Quote:
When does a timer set itself to false? Does it set enabled to false before the timeout function is run or after the timeout function is run?
Have to look at the code for the timer itself to determine that. A OneShot timer sets enabled=false, before calling the TimeOut event override. A Periodic timer never automatically sets enabled to false.
Quote:
What happens if a timer is already enabled and a call gets made to set enable = true? Does the time reset (i.e. back to 2s) or does the time keep running down?
Setting enabled=true will reset the timer back to its original interval.
Quote:
The reason we need to handle timeouts quicker than TCP is we have quick communications. Everything is local. No response in 2s means we try again as the data is small and in reality communication is happening with 500ms.
The trick with doing this is knowing when you can recycle the underlying TCP connection. If you simply call CloseConnection on the httpclientv2 object, one of two things can happen. If a connection is pending (i.e. the TCP connection has started but not completed), the HTTPClientV2 will throw and exception and continue in the pending connection state. If the connection has been established, then we will perform an active TCP close and the object will reset its internal state.
Normally the server will perform the active close on the HTTP TCP connection. In fact, that active close is what triggers the HTTPDataReceived event to occur (although if partial data has been received when you force the close, that event will also occur).

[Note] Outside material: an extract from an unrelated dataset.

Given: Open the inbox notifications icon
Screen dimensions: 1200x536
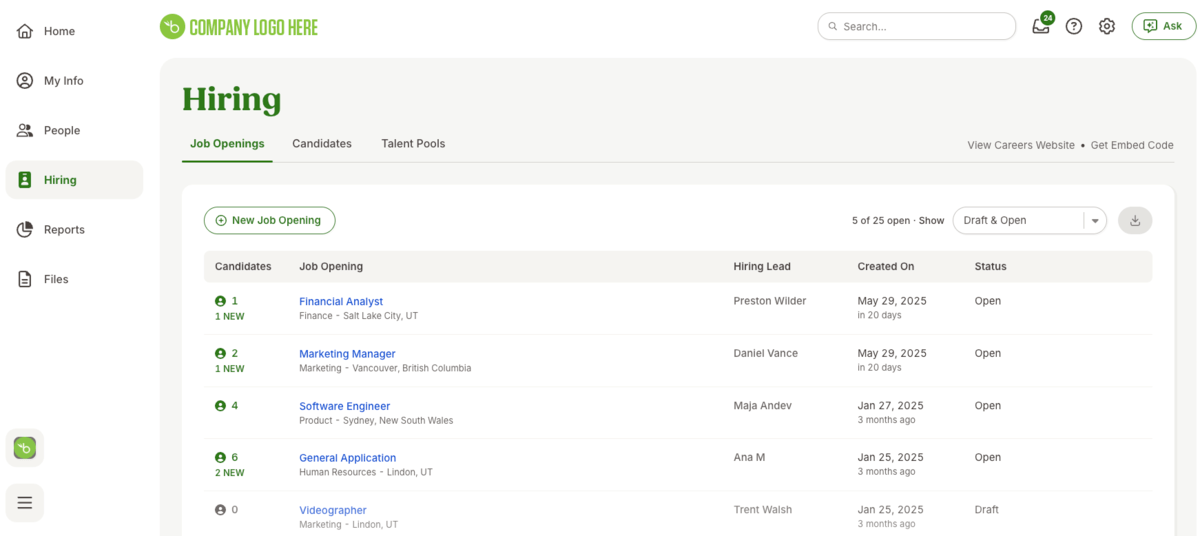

It sounds like you have a pool of objects already. I would recommend at a minimum you structure your pool so that any objects you forcibly cancel go to the bottom of the pool and won't be reallocated for as long as possible. Also be aware that closing TCP connections from your end will cause the underlying firmware level TCP connection to enter a 2MSL state which prevents the connection from being reused for two minutes. As there are only 32 total TCP connections possible this can result in running out of connections for a time if you frequently manually close the connections.